## [TASK PROMPT]
Using only the entries below, copy exactly the lines that begin at the one with "Create a new layer set folder" and end at the one with "Instruction: Switch to", both included. Drop the pictures.

## [DATA FOR REVIEW]
________________________

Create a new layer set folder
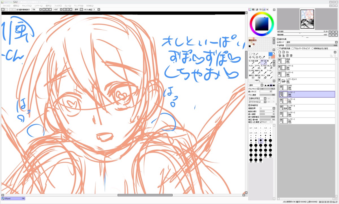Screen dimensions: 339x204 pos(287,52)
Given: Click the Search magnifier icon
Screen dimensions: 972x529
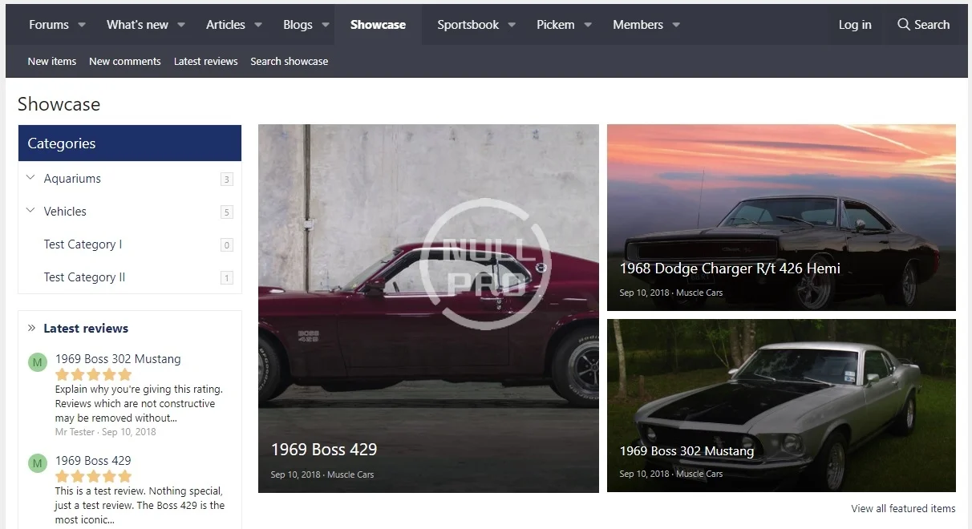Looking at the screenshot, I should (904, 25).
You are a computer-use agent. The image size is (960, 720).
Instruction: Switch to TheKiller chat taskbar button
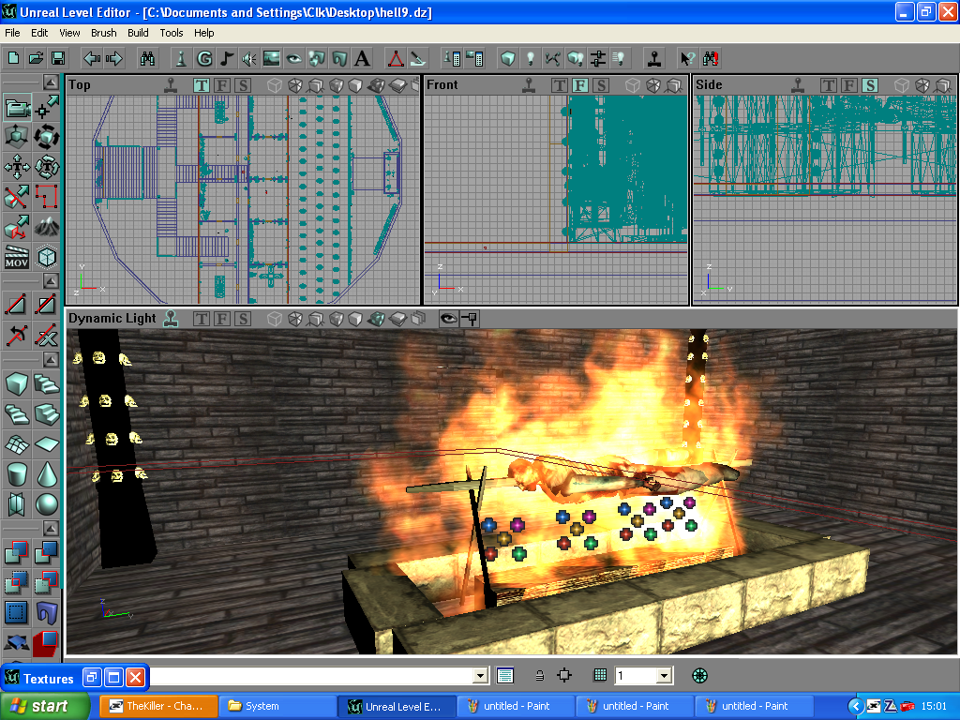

________________________

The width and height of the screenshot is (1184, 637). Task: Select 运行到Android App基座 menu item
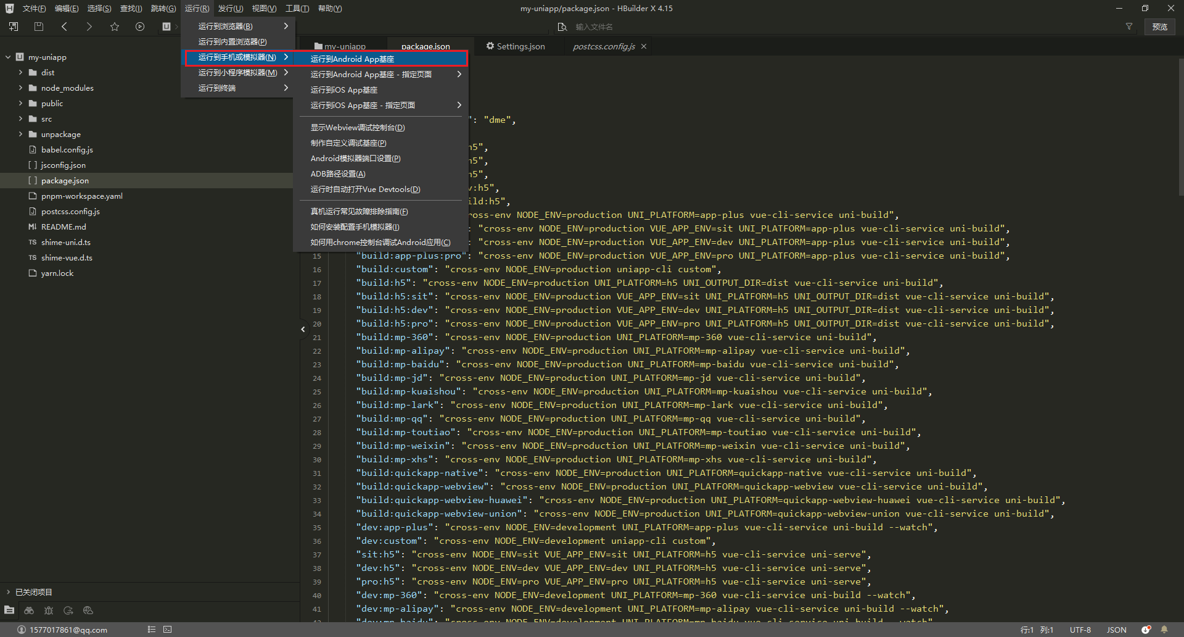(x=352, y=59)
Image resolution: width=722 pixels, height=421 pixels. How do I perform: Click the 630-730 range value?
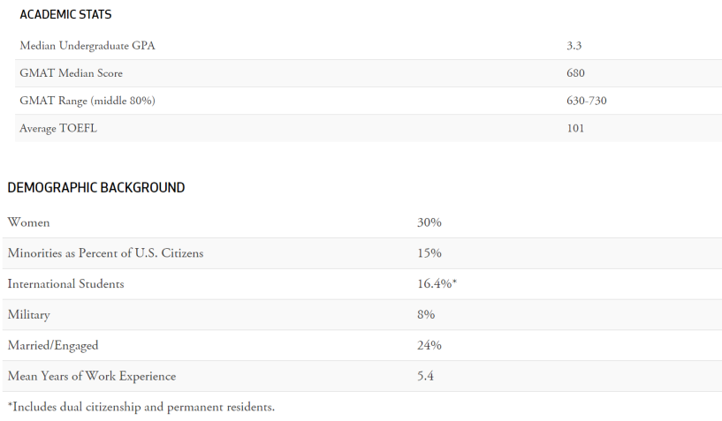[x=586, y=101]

________________________

## [REPLY]
Create a new layer set folder
Screen dimensions: 339x204 pos(287,52)
Given: Click the Search magnifier icon
Screen dimensions: 972x529
Looking at the screenshot, I should (904, 25).
You are a computer-use agent. The image size is (960, 720).
Instruction: Switch to TheKiller chat taskbar button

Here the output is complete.